Records for processing:
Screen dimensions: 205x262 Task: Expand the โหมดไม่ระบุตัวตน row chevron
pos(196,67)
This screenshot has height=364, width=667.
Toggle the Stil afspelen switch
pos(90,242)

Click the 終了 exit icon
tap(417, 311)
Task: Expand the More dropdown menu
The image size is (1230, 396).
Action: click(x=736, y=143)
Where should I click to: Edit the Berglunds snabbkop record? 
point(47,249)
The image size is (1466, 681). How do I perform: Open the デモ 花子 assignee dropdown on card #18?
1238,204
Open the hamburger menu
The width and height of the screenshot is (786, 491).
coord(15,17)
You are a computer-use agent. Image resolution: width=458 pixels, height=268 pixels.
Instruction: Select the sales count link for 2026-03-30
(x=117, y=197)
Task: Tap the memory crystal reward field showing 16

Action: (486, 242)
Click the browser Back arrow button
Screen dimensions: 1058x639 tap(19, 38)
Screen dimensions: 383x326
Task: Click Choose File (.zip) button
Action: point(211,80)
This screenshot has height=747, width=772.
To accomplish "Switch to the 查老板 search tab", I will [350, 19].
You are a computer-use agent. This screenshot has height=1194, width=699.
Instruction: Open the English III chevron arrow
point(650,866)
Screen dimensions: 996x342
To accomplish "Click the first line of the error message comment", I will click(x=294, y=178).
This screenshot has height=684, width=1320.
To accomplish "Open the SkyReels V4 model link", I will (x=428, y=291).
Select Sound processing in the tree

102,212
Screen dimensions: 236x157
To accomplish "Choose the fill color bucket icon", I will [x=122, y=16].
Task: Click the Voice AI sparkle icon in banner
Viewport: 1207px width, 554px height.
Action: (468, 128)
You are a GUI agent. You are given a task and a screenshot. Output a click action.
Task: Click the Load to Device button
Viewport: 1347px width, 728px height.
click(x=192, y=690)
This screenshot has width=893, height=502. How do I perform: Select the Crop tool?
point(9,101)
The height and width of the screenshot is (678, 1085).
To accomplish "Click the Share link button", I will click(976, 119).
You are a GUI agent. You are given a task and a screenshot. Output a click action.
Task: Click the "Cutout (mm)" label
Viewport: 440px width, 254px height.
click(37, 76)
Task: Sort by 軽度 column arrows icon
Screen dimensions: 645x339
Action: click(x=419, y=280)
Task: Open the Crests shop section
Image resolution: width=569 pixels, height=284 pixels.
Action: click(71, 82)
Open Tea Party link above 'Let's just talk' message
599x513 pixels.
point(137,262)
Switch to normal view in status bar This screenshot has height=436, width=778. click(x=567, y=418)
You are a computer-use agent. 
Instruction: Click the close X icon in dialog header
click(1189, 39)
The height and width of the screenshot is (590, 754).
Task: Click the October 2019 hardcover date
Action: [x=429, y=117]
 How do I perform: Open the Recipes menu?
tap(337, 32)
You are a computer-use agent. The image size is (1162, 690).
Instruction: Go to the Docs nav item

Required action:
Quote the material exactly, leaving nothing out.

Your solution:
Screen dimensions: 205x262 Task: Expand the โหมดไม่ระบุตัวตน row chevron
pos(196,67)
This screenshot has height=364, width=667.
Toggle the Stil afspelen switch
pos(90,242)

Click the 終了 exit icon
tap(417, 311)
Task: Expand the More dropdown menu
The image size is (1230, 396).
Action: click(x=736, y=143)
Where should I click to: Edit the Berglunds snabbkop record? 
point(47,249)
The image size is (1466, 681). How do I perform: Open the デモ 花子 assignee dropdown on card #18?
1238,204
Open the hamburger menu
The width and height of the screenshot is (786, 491).
coord(15,17)
You are a computer-use agent. Image resolution: width=458 pixels, height=268 pixels.
Instruction: Select the sales count link for 2026-03-30
(x=117, y=197)
Task: Tap the memory crystal reward field showing 16

Action: (486, 242)
Click the browser Back arrow button
Screen dimensions: 1058x639 tap(19, 38)
Screen dimensions: 383x326
Task: Click Choose File (.zip) button
Action: point(211,80)
This screenshot has height=747, width=772.
To accomplish "Switch to the 查老板 search tab", I will [350, 19].
You are a computer-use agent. This screenshot has height=1194, width=699.
Instruction: Open the English III chevron arrow
point(650,866)
Screen dimensions: 996x342
To accomplish "Click the first line of the error message comment", I will click(x=294, y=178).
This screenshot has height=684, width=1320.
To accomplish "Open the SkyReels V4 model link", I will (x=428, y=291).
Select Sound processing in the tree

102,212
Screen dimensions: 236x157
To accomplish "Choose the fill color bucket icon", I will [x=122, y=16].
Task: Click the Voice AI sparkle icon in banner
Viewport: 1207px width, 554px height.
Action: (468, 128)
You are a GUI agent. You are given a task and a screenshot. Output a click action.
Task: Click the Load to Device button
Viewport: 1347px width, 728px height.
click(x=192, y=690)
This screenshot has width=893, height=502. How do I perform: Select the Crop tool?
point(9,101)
The height and width of the screenshot is (678, 1085).
To accomplish "Click the Share link button", I will click(976, 119).
You are a GUI agent. You are given a task and a screenshot. Output a click action.
Task: Click the "Cutout (mm)" label
Viewport: 440px width, 254px height.
click(37, 76)
Task: Sort by 軽度 column arrows icon
Screen dimensions: 645x339
Action: click(x=419, y=280)
Task: Open the Crests shop section
Image resolution: width=569 pixels, height=284 pixels.
Action: click(71, 82)
Open Tea Party link above 'Let's just talk' message
599x513 pixels.
point(137,262)
Switch to normal view in status bar This screenshot has height=436, width=778. click(x=567, y=418)
You are a computer-use agent. 
Instruction: Click the close X icon in dialog header
click(1189, 39)
The height and width of the screenshot is (590, 754).
Task: Click the October 2019 hardcover date
Action: [x=429, y=117]
 How do I perform: Open the Recipes menu?
tap(337, 32)
You are a computer-use agent. The image size is (1162, 690).
Instruction: Go to the Docs nav item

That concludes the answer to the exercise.